June 22, 2016
As United States businesses seek growth in the face of declining sales, the solution is not overseas, but with a new client base at home.
According to a new report from Unity Marketing, “Brand Stories That Sell to HENRYs,” the mass affluent may not be as wealthy as their ultra-affluent counterparts, but the size of their population makes up for the difference in household income. HENRYs (High Earners Not Rich Yet), defined as those with household incomes between $100,000 and $249,900, account for 40 percent of total U.S. spending, making them a key audience for retailers.
"Luxury brands are facing a changing market and slow growth so finding new customers and new segments is critical," said Pam Danziger, president of Unity Marketing, Stephens, PA.
"HENRYs are largely untapped, being viewed by many brands as ‘aspirationals’ but not there yet," she said. "But HENRYs have high income, only one step down from the ultra-affluents that luxury brands traditionally target, and disposable income to spend. They are the gatekeepers for the future of luxury brands.
"HENRYs are looking for luxury, but in a distinctly new style, different from their parents’ and grandparents’, and finding satisfaction with new brands, offering new luxury that connect with the HENRYs’ mindset and values."
Up and coming
Retail results for 2015 were the lowest they have been since 2009, dropping 0.2 percent.
Retailers’ share values are plummeting, with stocks reaching historic lows as earnings falter.
Nordstrom stock stood at more than $82 a share on March 20, 2015, but on May 20, 2016, opened at $37.25, its lowest in almost six years, and its competitors have had even rougher fortunes. Retailers are trying a variety of strategies to get out of the rut, but broader economic turmoil has walloped the industry, and no clear solutions are visible (see story).
Nordstrom Anniversary Sale
One solution, Unity Marketing says, is the HENRYs, who are heavy lifters in the U.S. economy.
HENRYs make up 18 percent of the 125 million U.S. households, but they control about 40 percent of total U.S. spending.

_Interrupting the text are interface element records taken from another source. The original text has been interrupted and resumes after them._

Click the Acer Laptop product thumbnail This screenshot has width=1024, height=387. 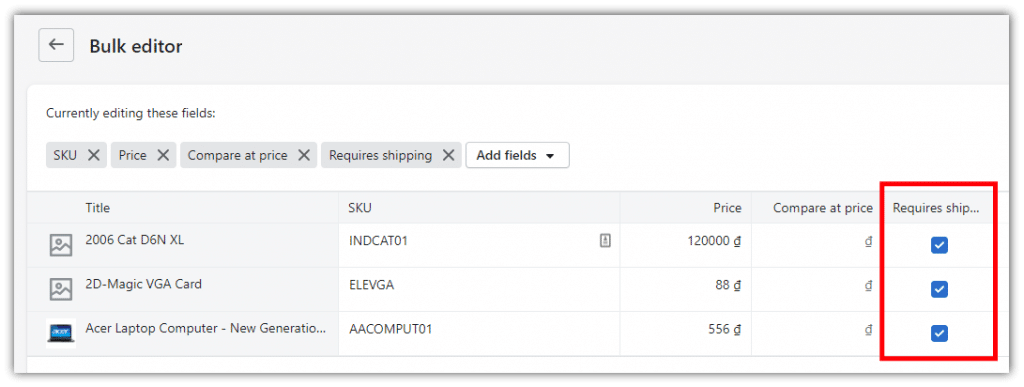pos(61,333)
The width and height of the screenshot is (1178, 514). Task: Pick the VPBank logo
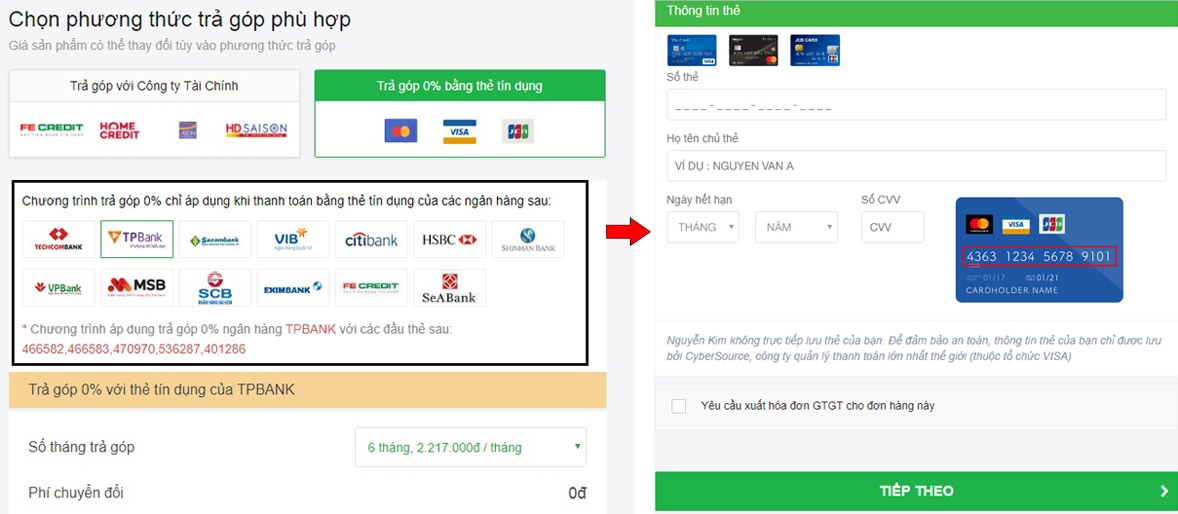pyautogui.click(x=59, y=288)
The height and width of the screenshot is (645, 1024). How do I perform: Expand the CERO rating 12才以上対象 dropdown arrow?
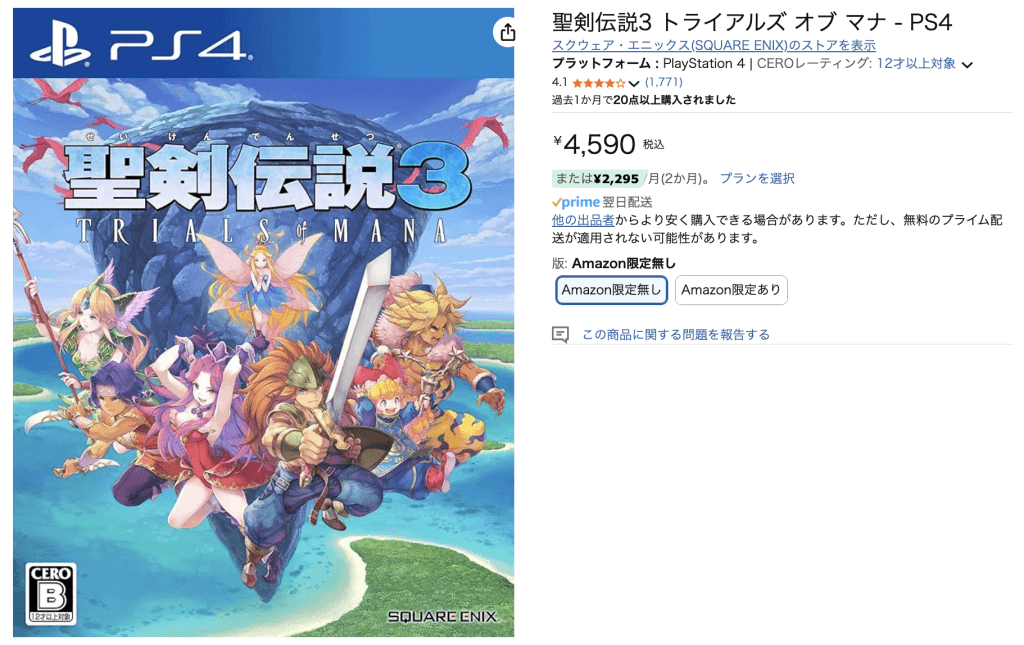(967, 65)
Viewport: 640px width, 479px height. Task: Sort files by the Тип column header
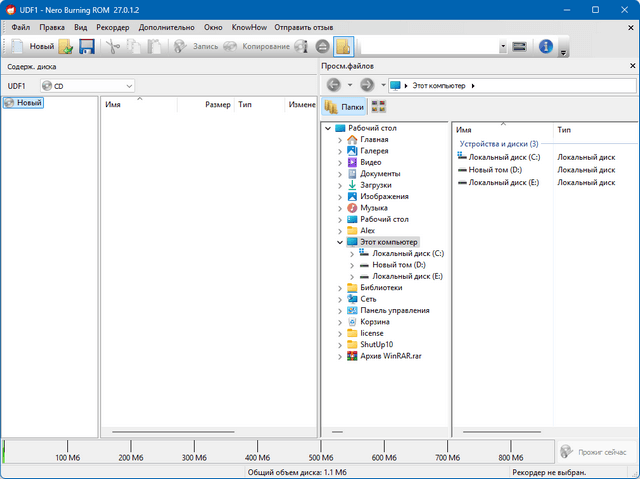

In comparison, the ultra-affluent, with household incomes of $250,000 and more, represent only 2 percent of households and make up 10 percent of total U.S. spending.
This difference in population is great, with ultra-affluents only 3.8 million households to the 27 million HENRYs.
Another factor pointing toward HENRYs as opposed to ultra-affluents is buying behavior.
Whereas HENRYs might trade down more and like to save money, ultra-affluents have the disposable income to spend, but they are more concerned with conspicuous consumption.
Mentally, someone with $250,000 today feels more middle class than affluent, and luxury marketers have to adjust their messaging appropriately.
HENRYs specifically are typically young and highly educated, employed as engineers, managers, entrepreneurs or designers. One thing that connects them is that they are all on a path toward greater affluence.
With this younger generation, the ideas of old luxury typically do not appeal. For these consumers, a new form of luxury holds more interest, the kind offered by brands such as Detroit-based watchmaker Shinola.
Consumers on average reach their peak affluence between 35 and 54, but those who are 35-44 are worth more to retailers than those in the next decade. HENRYS who are 24-44 spend more than those in the 45-70 bracket.
Millennial shoppers
Another reason to court younger clientele is that these are the consumers poised for affluence later on.
Within the affluent population, the ratio of those aged 35-44 to those aged 45-54 will hit a high point between 2025 and 2030.
According to a previous Unity Marketing report, as baby boomers age and millennials mature into established consumers, luxury brands will have to retool many of their marketing strategies to account for the generational shift (see story).
Some brands that are particularly effective at reaching HENRYs, according to Ms. Danziger, include Warby Parker, Apple, Everlane and Tag Heuer.
New normal
Consumer behavior and values shifted drastically with the 2008 recession, creating cause for concern for those who rely on consumer spending.
An executive from MasterCard Advisors explained that much like the “Depression babies” of decades ago, today’s consumers are more conscientious about what they buy. This requires a changed strategy to acquire new clients and convince them to shop (see story).
"What’s interesting about the shopping behavior of luxury consumers today is that more of the wealthier ultra-affluents are shopping like HENRYs than the reverse," Ms. Danziger said.
"HENRYs have learned that shopping smart and wisely can mean they can live a lifestyle several rungs up the income ladder," she said. "And ultra-affluents are finding that they can hold tighter to their stash of cash if they do the same.
"Further, most people who reach ultra-affluent levels of income start out their road to affluence as HENRYs. And it is likely that brand preferences and shopping behaviors forged while they are living as HENRYs will be brought along with them into their ultra-affluent lifestyles."